### Import necessary packages

In [None]:
import numpy as np
import pandas as pd
import seaborn as sns
import matplotlib.pyplot as plt
from pathlib import Path
import plotly.express as px

### Load data to DataFrame called master

In [None]:
master = pd.read_parquet("../results/processed/master_clean.parquet")
master.drop(columns = ['t_delta'], inplace = True)
master.head()

### Check if there is each combination of `load_value` and `speedSet` for each fault type

In [None]:
fault_types = master['gear_fault_desc'].unique()
display(fault_types)

In [None]:
experiments = master[['experiment_id', 'speedSet', 'load_value', 'gear_fault_desc']].drop_duplicates()
display(experiments)

In [None]:
pd.crosstab(experiments['gear_fault_desc'], [experiments['speedSet'], experiments['load_value']])

Now I know that there is one experiment for each combination of `load_value` and `speedSet` per type of failure

### Check if order of magnitude is generally similar for data from both sensors

In [None]:
basic_sensor_stats = master[['sensor1', 'sensor2']].agg(["min", "max", "mean", "std"])
display(basic_sensor_stats)

### Check the correlation between `sensor1`and `sensor2` for each experiment separately

In [None]:
corr_sensors=(
    master.groupby('experiment_id')[['sensor1', 'sensor2']]
    .apply(lambda g: g['sensor1'].corr(g['sensor2']))
    .rename("corr")
    .reset_index()
)

display(corr_sensors)
display(corr_sensors[corr_sensors['corr']>0.5])

In [None]:
plt.figure(figsize=(6,4))
sns.histplot(corr_sensors["corr"], bins=36, kde=True)
plt.title("histogram of correlation between sensor1 and sensor2")
plt.xlabel("correlation")
plt.ylabel("number of experiments")
plt.show()

Correlation between sensor 1 and sensor 2 is low (<0.4) for all experiments. 

### Plot sensor data for each cathegory (type of failure)

In [None]:
master["combo"] = master["speedSet"].astype(str) + " / " + master["load_value"].astype(str)

=== WORK TO DO ===
1. Write out the part of the gear sensor notebook from "display(corr_sensors)" up to and including "for all experiments.".
2. Resume the gear sensor notebook from the point where it ends.

=== GIVEN DATA ===

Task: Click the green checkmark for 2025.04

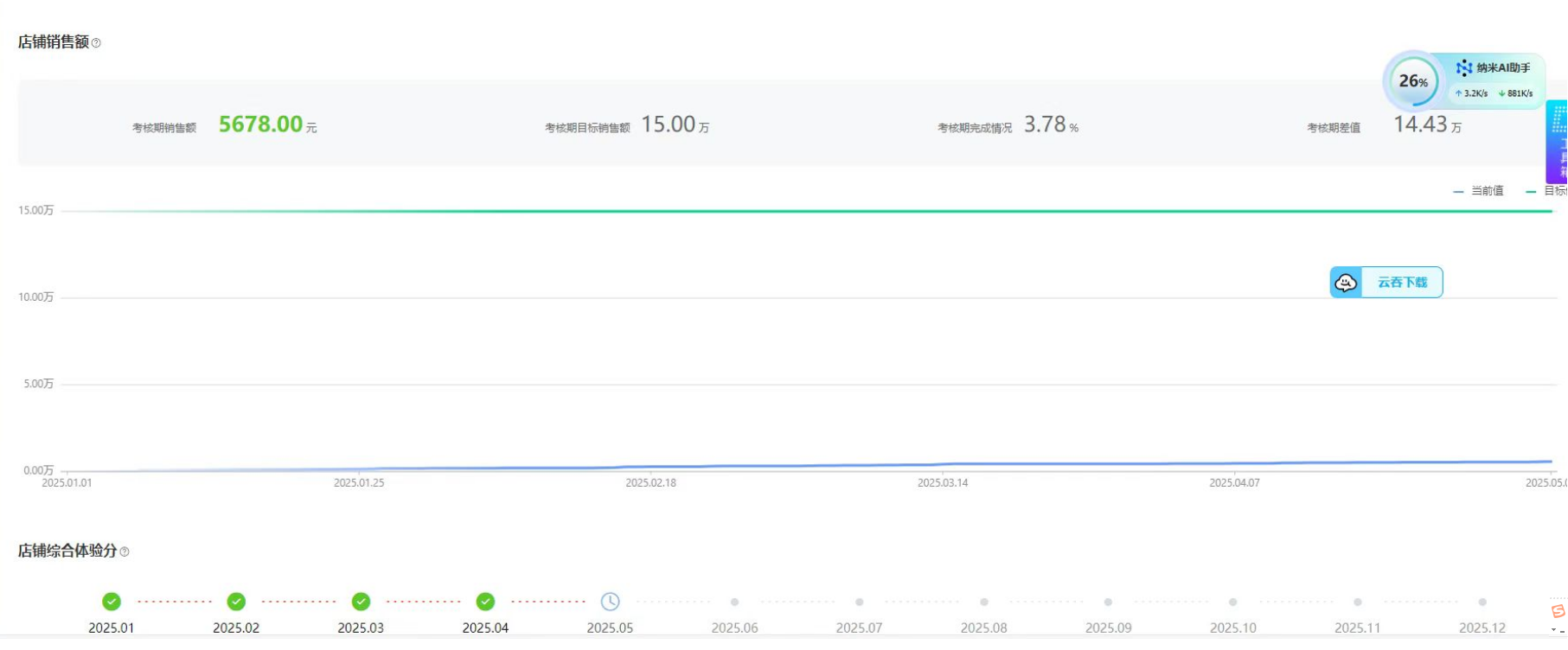Action: pos(485,602)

=== RESPONSES BY TASK ===
1.
display(corr_sensors)
display(corr_sensors[corr_sensors['corr']>0.5])

In [None]:
plt.figure(figsize=(6,4))
sns.histplot(corr_sensors["corr"], bins=36, kde=True)
plt.title("histogram of correlation between sensor1 and sensor2")
plt.xlabel("correlation")
plt.ylabel("number of experiments")
plt.show()

Correlation between sensor 1 and sensor 2 is low (<0.4) for all experiments.

2.
sensors = ["sensor1","sensor2"]
id_cols = ["gear_fault_desc","combo","t_rel_s"]
df_long = master[id_cols + sensors].melt(
    id_vars=id_cols,
    value_vars=sensors,
    var_name="sensor",
    value_name="value"
)

for fault in sorted(df_long["gear_fault_desc"].unique()):
    sub = df_long.query("gear_fault_desc == @fault")
    fig = px.line(
        sub,
        x="t_rel_s", y="value",
        color="combo",        # -> 6 klar verschiedene Farben
        facet_col="sensor" ,   # links sensor1, rechts sensor2
        title = fault
    )
    fig.update_layout(width=1100, height=300)  # optional größer
    fig.show()

###### Calculate typical coeffcients used in time series analysis:

1.**RMS:** (DE: Effektivwert)

2.**P2P:** Peak to Peak 

In [None]:
def rms(x):
     return np.sqrt(np.mean(x**2))

def p2p(x):
    return np.max(x) - np.min(x)

keys = ['gear_fault_desc', 'experiment_id', 'speedSet', 'load_value']
sensor_cols = ['sensor1', 'sensor2']

features = master.groupby(keys)[sensor_cols].agg([rms,p2p])

In [None]:
display(features)

In [None]:
#sns.boxplot(data=features, x="gear_fault_desc", y=("sensor1","rms"))
#plt.xticks(rotation=90)
#plt.xlabel("fault type", labelpad=20)

plt.figure(figsize=(10,5))
sns.boxplot(data=features, x="gear_fault_desc", y=("sensor1","rms"), color="lightgray")
sns.stripplot(data=features, x="gear_fault_desc", y=("sensor1","rms"), hue="experiment_id", dodge=True, size=5, alpha=0.7)
plt.xticks(rotation=90)
plt.legend(ncols=3, loc='upper left', bbox_to_anchor=(1, 1))
plt.show()

 


In [None]:
g = sns.catplot(
    data=features,
    x="gear_fault_desc", y=("sensor2","rms"),
    kind="box",
    col="speedSet",           # Facetten-Spalten nach Geschwindigkeit
    hue="load_value",         # Farben für Load (optional)
    height=5, aspect=1        # Größe der Subplots
)
g.set_xticklabels(rotation=90)

In [None]:
g = sns.catplot(
    data=features,
    x="gear_fault_desc", y=("sensor2","rms"),
    kind="box",
    col="load_value",           # Facetten-Spalten nach Geschwindigkeit
    hue="speedSet",         # Farben für Load (optional)
    height=5, aspect=1        # Größe der Subplots
)
g.set_xticklabels(rotation=90)

In [None]:
g = sns.catplot(
    data=features,
    x="gear_fault_desc", y=("sensor1","rms"),
    kind="box",
    col="speedSet", row="load_value",
    height=4, aspect=1.2
)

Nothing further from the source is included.